• EXCERPTED DATA:
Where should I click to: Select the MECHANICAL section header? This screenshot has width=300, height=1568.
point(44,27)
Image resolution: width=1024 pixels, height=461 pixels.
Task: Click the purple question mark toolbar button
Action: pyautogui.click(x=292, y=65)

• STATED TASK: Rewrite the records above, swapping "section header" for "section title" and leaving everything else unchanged.

• ANSWER TO THIS PROBLEM:
Where should I click to: Select the MECHANICAL section title? This screenshot has width=300, height=1568.
point(44,27)
Image resolution: width=1024 pixels, height=461 pixels.
Task: Click the purple question mark toolbar button
Action: pyautogui.click(x=292, y=65)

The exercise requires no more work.